* Goal of the exercise:
Look over the lines below. Report each one that includes the string "will".

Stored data
::::

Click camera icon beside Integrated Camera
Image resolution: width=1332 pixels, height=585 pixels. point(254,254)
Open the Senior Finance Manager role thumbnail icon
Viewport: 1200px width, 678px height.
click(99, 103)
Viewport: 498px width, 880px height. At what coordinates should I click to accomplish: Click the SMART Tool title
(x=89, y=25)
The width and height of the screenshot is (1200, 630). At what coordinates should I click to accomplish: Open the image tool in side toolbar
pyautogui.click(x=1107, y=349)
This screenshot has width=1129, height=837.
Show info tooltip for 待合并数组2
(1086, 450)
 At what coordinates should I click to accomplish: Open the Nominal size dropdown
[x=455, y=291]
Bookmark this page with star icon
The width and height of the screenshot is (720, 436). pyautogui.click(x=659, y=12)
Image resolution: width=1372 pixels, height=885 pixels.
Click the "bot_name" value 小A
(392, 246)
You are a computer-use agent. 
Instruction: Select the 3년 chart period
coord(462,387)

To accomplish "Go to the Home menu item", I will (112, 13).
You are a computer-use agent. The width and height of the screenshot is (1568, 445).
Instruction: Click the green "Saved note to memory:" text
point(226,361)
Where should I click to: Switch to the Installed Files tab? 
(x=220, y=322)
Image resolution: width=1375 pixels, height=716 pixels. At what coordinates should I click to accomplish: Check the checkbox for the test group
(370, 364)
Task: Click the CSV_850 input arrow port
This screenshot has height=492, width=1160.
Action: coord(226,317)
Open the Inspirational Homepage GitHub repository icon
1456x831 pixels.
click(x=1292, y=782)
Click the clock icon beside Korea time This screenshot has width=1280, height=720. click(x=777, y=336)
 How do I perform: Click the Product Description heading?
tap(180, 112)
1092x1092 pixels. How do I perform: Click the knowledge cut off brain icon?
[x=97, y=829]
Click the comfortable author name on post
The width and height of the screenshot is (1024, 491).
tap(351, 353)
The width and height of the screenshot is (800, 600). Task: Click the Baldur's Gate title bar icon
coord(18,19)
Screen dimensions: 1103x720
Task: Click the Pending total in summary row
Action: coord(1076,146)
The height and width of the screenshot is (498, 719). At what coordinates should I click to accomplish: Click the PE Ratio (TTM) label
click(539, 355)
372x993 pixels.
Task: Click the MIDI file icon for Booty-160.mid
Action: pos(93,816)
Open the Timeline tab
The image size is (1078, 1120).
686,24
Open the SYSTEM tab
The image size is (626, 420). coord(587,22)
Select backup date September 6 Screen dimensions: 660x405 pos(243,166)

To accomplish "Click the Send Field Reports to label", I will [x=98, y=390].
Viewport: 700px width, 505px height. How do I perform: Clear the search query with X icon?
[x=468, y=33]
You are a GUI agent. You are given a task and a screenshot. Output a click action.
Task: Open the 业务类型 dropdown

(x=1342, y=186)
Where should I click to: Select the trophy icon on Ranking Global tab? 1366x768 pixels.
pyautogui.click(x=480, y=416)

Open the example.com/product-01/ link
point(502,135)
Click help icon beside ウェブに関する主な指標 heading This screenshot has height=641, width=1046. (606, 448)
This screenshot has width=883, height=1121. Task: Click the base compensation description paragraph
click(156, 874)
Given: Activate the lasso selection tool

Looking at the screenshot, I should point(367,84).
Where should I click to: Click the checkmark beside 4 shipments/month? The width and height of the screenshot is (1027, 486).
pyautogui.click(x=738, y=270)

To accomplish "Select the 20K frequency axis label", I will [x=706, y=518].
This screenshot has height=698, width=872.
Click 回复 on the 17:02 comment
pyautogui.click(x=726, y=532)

::::

* Task result:
To accomplish "Go to the Home menu item", I will (112, 13).
To accomplish "Click the Send Field Reports to label", I will [x=98, y=390].
To accomplish "Select the 20K frequency axis label", I will [x=706, y=518].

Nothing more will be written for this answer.